Last-Minute Senate Bill May Shape Colorado Craft's Future

Mike Laur - May 9, 2016
(UPDATE ON MAY 12, 2016 - THE COLORADO LEGISLATURE PASSED AN AMENDED VERSION OF SB 16-197 BEFORE THE 2016 SESSION ENDED YESTERDAY, AND THE BILL IS HEADED TO GOV. HICKENLOOPER'S DESK. SAFEWAY AND KROGER VOW TO CARRY ON WITH THEIR INITIATIVE PLANS ANYWAY. WE WILL CONTINUE TO PROVIDE UPDATES ON THIS INCREASINGLY CONTENTIOUS ISSUE. -ML)

.A historic moment and fundamental shift in Colorado liquor laws may be upon us.

Senate Bill 16-197, if approved in the final few remaining days of the Colorado legislature’s 2016 session, would pave the way for grocery stores to sell full-strength beer, wine and spirits, eliminate 3.2% beer, and allow liquor stores to sell more than just alcohol for the first time in over 80 years.

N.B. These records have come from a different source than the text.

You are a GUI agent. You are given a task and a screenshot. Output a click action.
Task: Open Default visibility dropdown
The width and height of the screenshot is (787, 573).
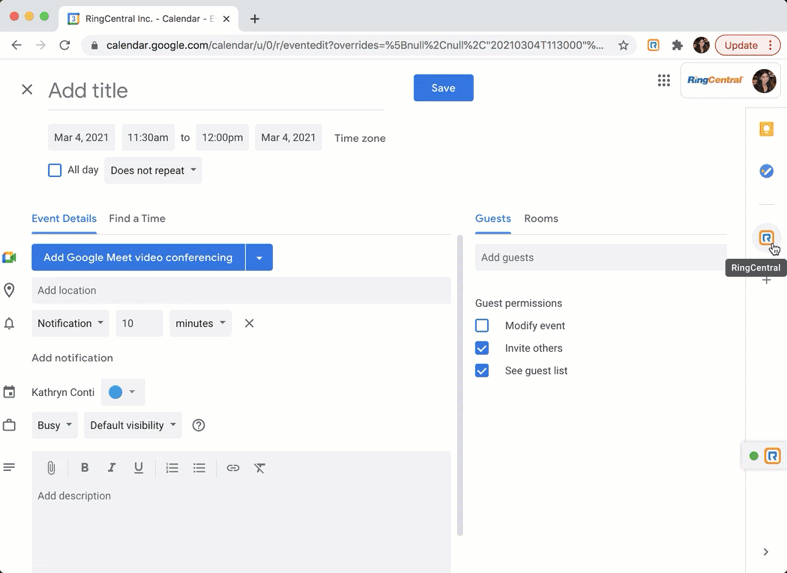133,425
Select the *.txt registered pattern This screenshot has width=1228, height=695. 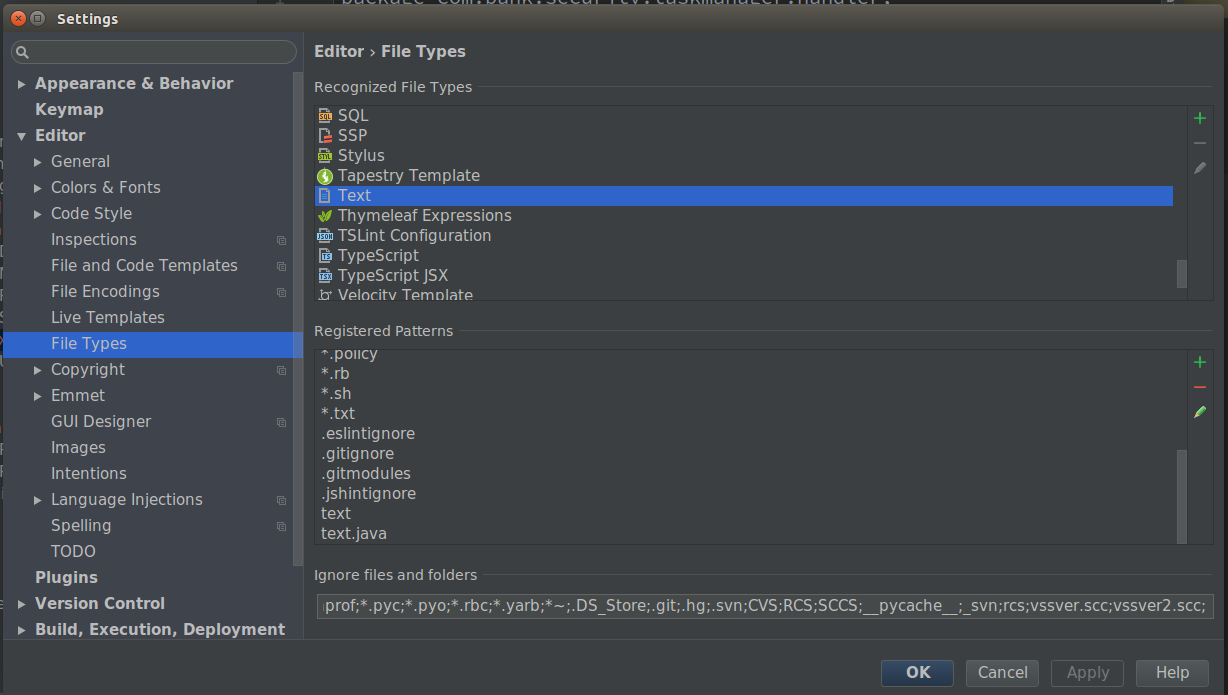338,414
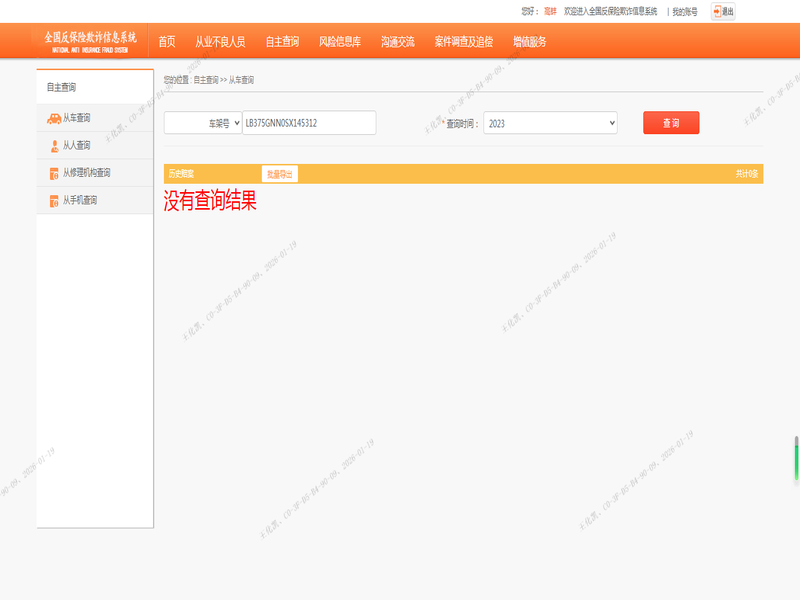Select 从业不良人员 in the top menu
The height and width of the screenshot is (600, 800).
(x=220, y=42)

It’s got to happen fast, though - Colorado’s legislature will close for business Wednesday May 11 at midnight. An amended version of the 33-page bill was passed unanimously through two committees on Friday afternoon. Senator Pat Steadman had proposed SB 197 only two weeks before, in an effort to bring sanity and provide legislative solutions to various competing booze-in-grocery-stores ballot initiatives being considered for Colorado’s November ballot.

SB 197, in its amended form, is a compromise bill that addresses the concerns of many stakeholders in Colorado’s alcohol business. Those stakeholders - including brewers, grocery stores, wine makers, large liquor stores, distributors, convenience stores, distillers, small liquor stores, petroleum retailers, and all their lobbyists - met during a tortuous and divisive week of discussions to reach agreement on the bill’s language. “Brain-numbing”, “an emotional roller coaster”, “impossible” - all terms that stakeholders we spoke with used to describe the hours and hours of meetings that ultimately led to language in the amended bill now before the legislature.

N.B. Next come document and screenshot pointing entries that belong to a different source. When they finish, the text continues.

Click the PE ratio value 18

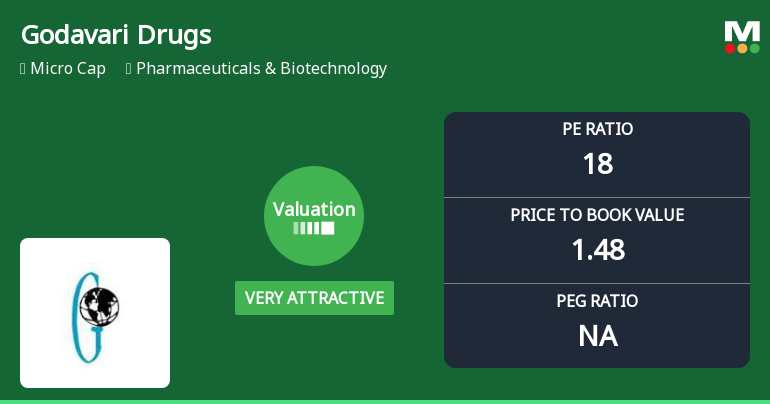point(597,164)
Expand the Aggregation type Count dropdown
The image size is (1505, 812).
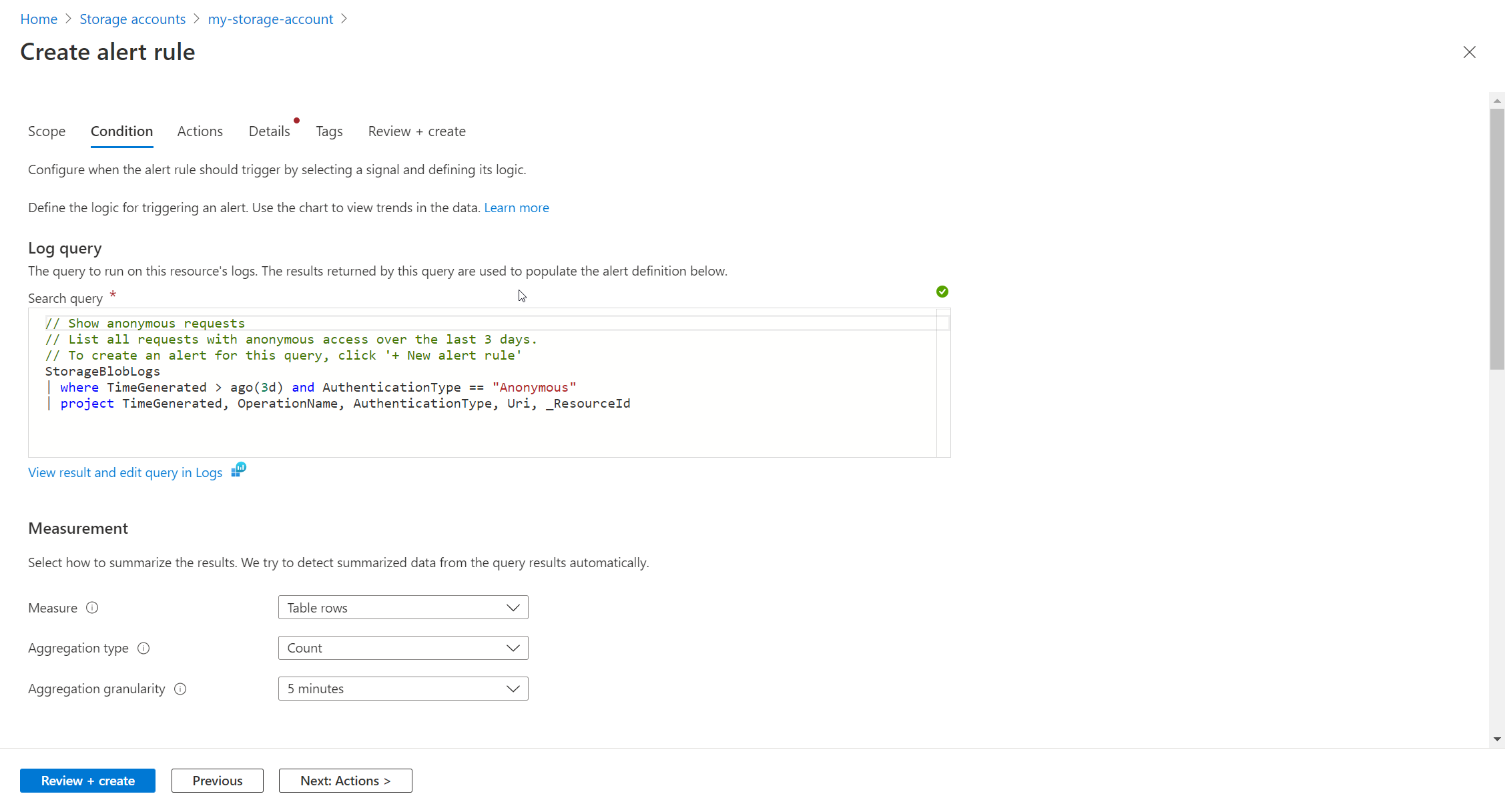click(x=402, y=649)
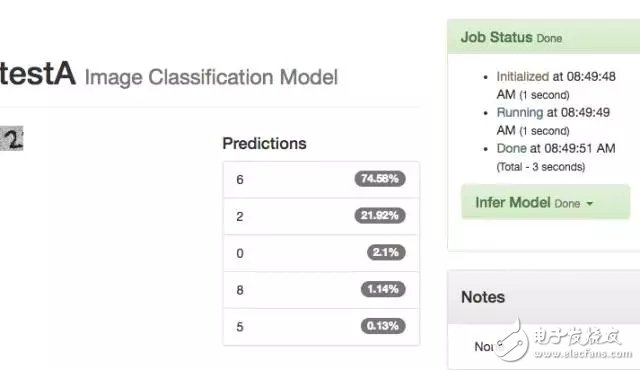Select the prediction row for class 0
The height and width of the screenshot is (370, 640).
[321, 253]
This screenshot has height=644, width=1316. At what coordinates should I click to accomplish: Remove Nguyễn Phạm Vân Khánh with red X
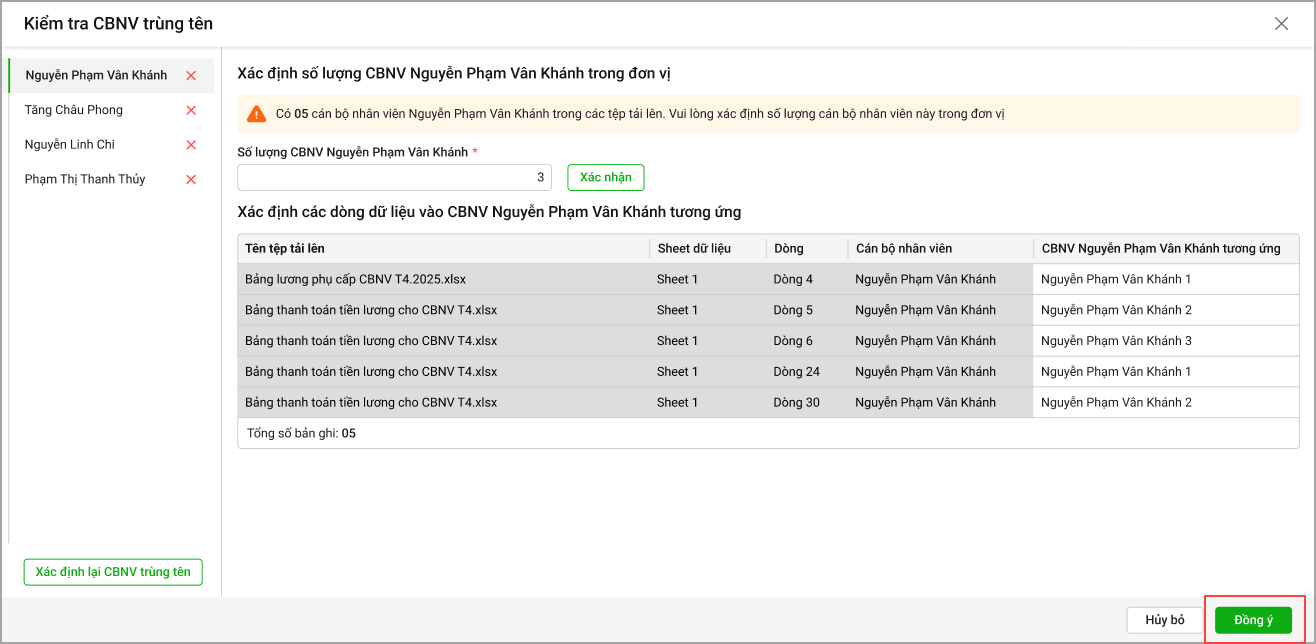[x=191, y=76]
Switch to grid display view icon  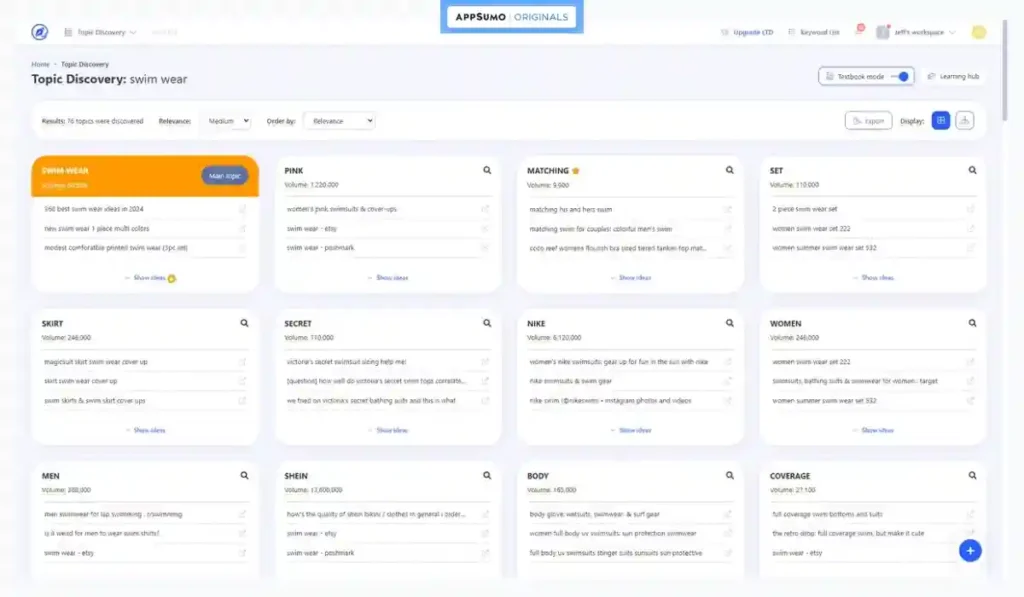pos(940,121)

“Pat Steadman may be the smartest guy in the Capitol building”, one stakeholder offered, and indeed Senator Steadman has gone farther than anyone before him to bring real results to the decades-old battle grocery stores have waged to get “real” beer, wine and spirits inside their stores.

SB 197 may yet be amended again (you can read it all here), but it offers a bit of something to all the various stakeholders who each stand to gain and lose from its effects.

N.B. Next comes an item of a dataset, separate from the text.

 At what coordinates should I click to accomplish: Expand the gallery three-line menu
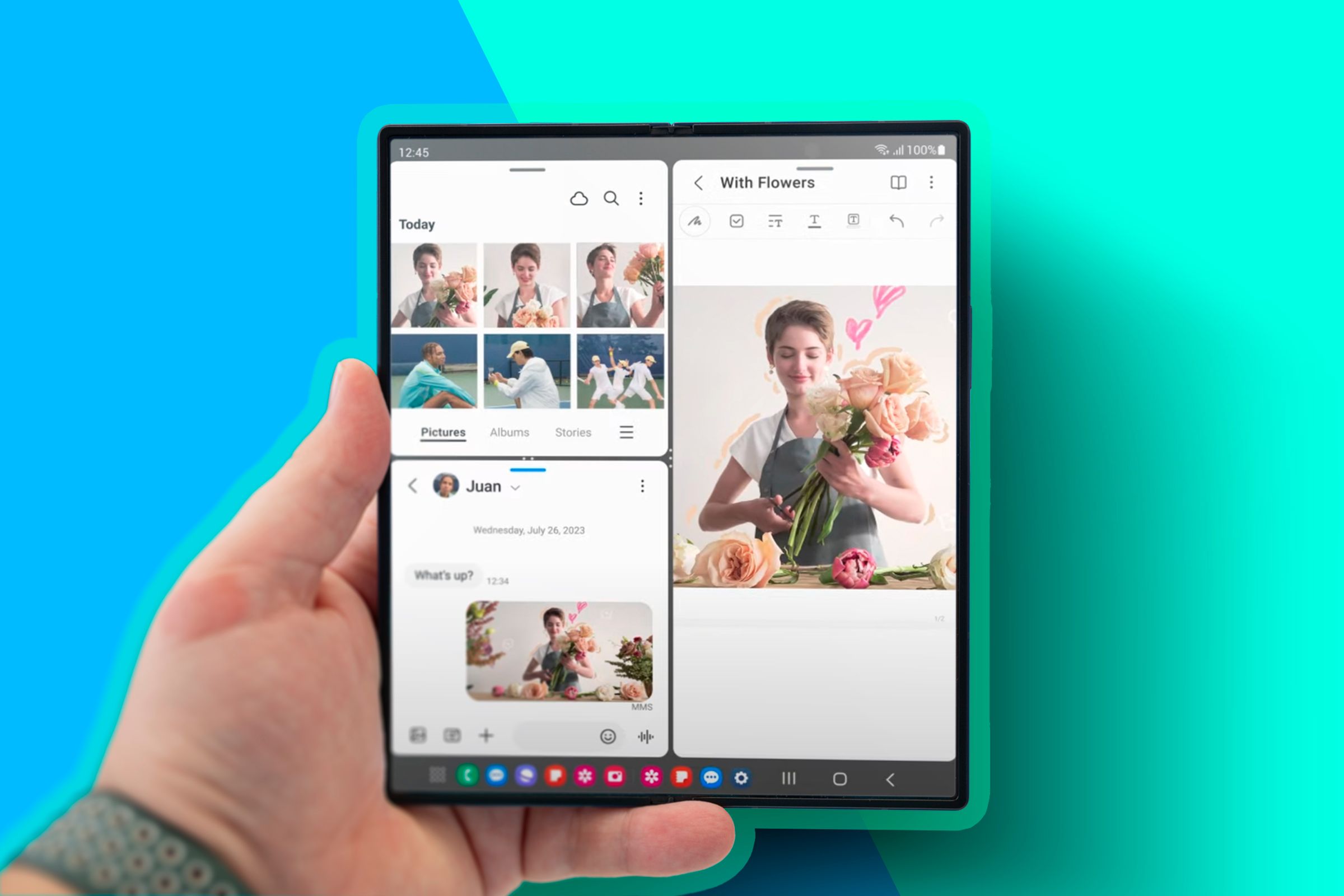coord(627,431)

-- Grocery stores could purchase existing liquor store licenses, and combine two of those into one additional liquor licensed drugstore license - allowing grocery stores to sell beer, wine and spirits at multiple locations. Current law permits ownership of one and only one liquor license, and the new law would permit food stores to buy and covert additional licenses for up to 20 stores total, during a phase-in period for the next 20 years. After 2037, they can have as many licenses as they want.

-- Liquor store license holders would be able to have ownership in additional licenses as well, also phased in over the years for a total of four licenses.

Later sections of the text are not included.